Given the laboratory commenced serial dilutions from a 1:20 dilution, a titre of 80 represented the third serial dilution where >=50% agglutination occurred. A MAT titre of >=640 was considered to be actively infected and/or shedding leptospirosis. This figure was selected after a review of artificial challenge MAT's and urinary shedding observed in control animals post challenge in studies conducted by Pfizer Animal Health Australia (N. Charman, unpublished data).
Forty one percent of feral pigs tested had antibody levels consistent with being exposed to L. pomona at some point in the past, while 16% were actively infected likely to be shedding L. pomona, using the definition above. Thirty one percent of pigs had antibody levels consistent with having had exposure to L. hardjo at some point in the past and none were classified as actively infected with L. hardjo. See Figure 2.
On a mob basis, 32 mobs of pigs were tested (mobs were considered to be groups of pigs sampled in the same paddock on the same day). Seventy five percent of mobs had evidence of exposure to one or both types of leptospirosis and 22% of mobs had pigs in them actively infected with L. pomona.
The actively infected pigs were distributed over the Central West and were not congregated around the Macquarie Marshes or any other particularly wet area. See Figure 3.

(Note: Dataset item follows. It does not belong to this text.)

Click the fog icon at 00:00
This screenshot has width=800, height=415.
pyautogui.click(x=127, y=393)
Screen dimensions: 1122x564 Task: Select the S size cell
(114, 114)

When the results were divided based on district, Coonamble had a higher percentage of pigs exposed and actively infected, followed by Nyngan, Warren and Dubbo, as outlined in Table 1.

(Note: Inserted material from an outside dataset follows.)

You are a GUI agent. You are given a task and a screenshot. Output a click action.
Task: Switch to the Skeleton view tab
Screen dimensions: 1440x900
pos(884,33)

Eight cattle herds including 82 animals were tested. Overall, 22% of individual animals and 50% of herds had serological evidence of exposure to L. pomona, while 23% of individual animals and 75% of herds showed evidence of exposure to L. hardjo. Twenty five percent of herds contained animals actively infected or shedding L.pomona, while 38% of herds contained animals actively infected or shedding L.hardjo. These results are summarised in Figure 4.
Seventeen sheep flocks including 155 animals were tested. Overall, 12% of individual animals and 59% of flocks had serological evidence of exposure to L. pomona, while 17% of individual animals and 71% of flocks showed evidence of exposure to L. hardjo. Twelve percent of flocks contained animals actively infected or shedding L.pomona, while no flocks were actively infected or shedding L.hardjo. The results are summarised in Figure 5.
Although the study is not completed yet, we can draw some interim conclusions.
At this stage, the interim results indicate that there is a significant amount of leptospirosis (based on serology) circulating in the Central West LHPA, especially in cattle (L. hardjo & L. pomona) and pigs (L. pomona). This poses a risk to the reproductive performance and cattle herd health in the Central West, as well as human health.
It is interesting to note that despite the evidence of serological exposure to leptospirosis in all species tested, there have been few clinical cases of leptospirosis diagnosed in the Central West LHPA in recent years, and the reason for this is unknown.
This is the first study ever done in this region of Australia that measures sheep antibody levels. The implications of our findings for flock health and reproductive performance may be possible avenues for further research.
The survey that accompanied the sheep and cattle testing has not yet been collated with the data, so conclusions relating to farm management and feral animal populations on farm and how they relate to the incidence of leptospirosis are yet to be drawn. The remainder of the samples are due to be tested in late January 2013, and a full report, including analysis of the results and survey data will be produced upon completion of the study.
The authors thank E Walker, A Taylor and G McCann for assistance with collection of samples and surveys.